*Your task*.
Copy out the lines starting at the one containing "Task: Click the purple 用戶上傳 user icon" and ending with the last of the entries, renaming "dropdown" to "drop-down menu" and leaving everything else unchanged.

*Entries for locating words and elements*.
####################

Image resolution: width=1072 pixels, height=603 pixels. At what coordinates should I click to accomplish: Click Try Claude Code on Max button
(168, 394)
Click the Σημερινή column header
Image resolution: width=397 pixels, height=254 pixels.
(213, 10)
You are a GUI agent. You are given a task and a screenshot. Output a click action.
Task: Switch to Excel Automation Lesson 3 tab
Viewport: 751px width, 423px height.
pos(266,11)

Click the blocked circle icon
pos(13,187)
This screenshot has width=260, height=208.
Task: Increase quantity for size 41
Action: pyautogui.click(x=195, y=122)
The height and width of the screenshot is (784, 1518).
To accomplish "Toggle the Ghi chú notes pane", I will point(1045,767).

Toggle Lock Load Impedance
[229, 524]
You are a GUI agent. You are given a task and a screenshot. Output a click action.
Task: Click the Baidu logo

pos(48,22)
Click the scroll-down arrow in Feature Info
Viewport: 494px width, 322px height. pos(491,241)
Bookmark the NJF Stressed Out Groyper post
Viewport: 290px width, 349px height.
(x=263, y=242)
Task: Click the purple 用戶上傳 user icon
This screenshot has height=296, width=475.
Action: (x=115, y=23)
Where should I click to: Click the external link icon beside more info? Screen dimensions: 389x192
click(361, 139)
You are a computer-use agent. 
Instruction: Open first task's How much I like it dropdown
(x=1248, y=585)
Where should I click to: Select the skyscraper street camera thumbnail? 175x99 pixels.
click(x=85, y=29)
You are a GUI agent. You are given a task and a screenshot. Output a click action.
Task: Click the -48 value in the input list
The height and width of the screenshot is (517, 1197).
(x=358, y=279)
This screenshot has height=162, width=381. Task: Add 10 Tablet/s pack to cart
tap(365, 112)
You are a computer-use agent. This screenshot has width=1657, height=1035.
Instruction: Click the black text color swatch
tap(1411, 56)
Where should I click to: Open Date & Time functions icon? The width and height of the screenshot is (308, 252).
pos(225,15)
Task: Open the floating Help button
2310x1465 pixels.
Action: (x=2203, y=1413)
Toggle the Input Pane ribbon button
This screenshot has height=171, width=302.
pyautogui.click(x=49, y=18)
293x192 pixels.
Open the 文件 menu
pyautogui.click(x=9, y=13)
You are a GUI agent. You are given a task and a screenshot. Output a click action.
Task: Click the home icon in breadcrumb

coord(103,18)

####################

*Right answer*.
Task: Click the purple 用戶上傳 user icon
This screenshot has height=296, width=475.
Action: (x=115, y=23)
Where should I click to: Click the external link icon beside more info? Screen dimensions: 389x192
click(361, 139)
You are a computer-use agent. 
Instruction: Open first task's How much I like it drop-down menu
(x=1248, y=585)
Where should I click to: Select the skyscraper street camera thumbnail? 175x99 pixels.
click(x=85, y=29)
You are a GUI agent. You are given a task and a screenshot. Output a click action.
Task: Click the -48 value in the input list
The height and width of the screenshot is (517, 1197).
(x=358, y=279)
This screenshot has height=162, width=381. Task: Add 10 Tablet/s pack to cart
tap(365, 112)
You are a computer-use agent. This screenshot has width=1657, height=1035.
Instruction: Click the black text color swatch
tap(1411, 56)
Where should I click to: Open Date & Time functions icon? The width and height of the screenshot is (308, 252).
pos(225,15)
Task: Open the floating Help button
2310x1465 pixels.
Action: (x=2203, y=1413)
Toggle the Input Pane ribbon button
This screenshot has height=171, width=302.
pyautogui.click(x=49, y=18)
293x192 pixels.
Open the 文件 menu
pyautogui.click(x=9, y=13)
You are a GUI agent. You are given a task and a screenshot. Output a click action.
Task: Click the home icon in breadcrumb

coord(103,18)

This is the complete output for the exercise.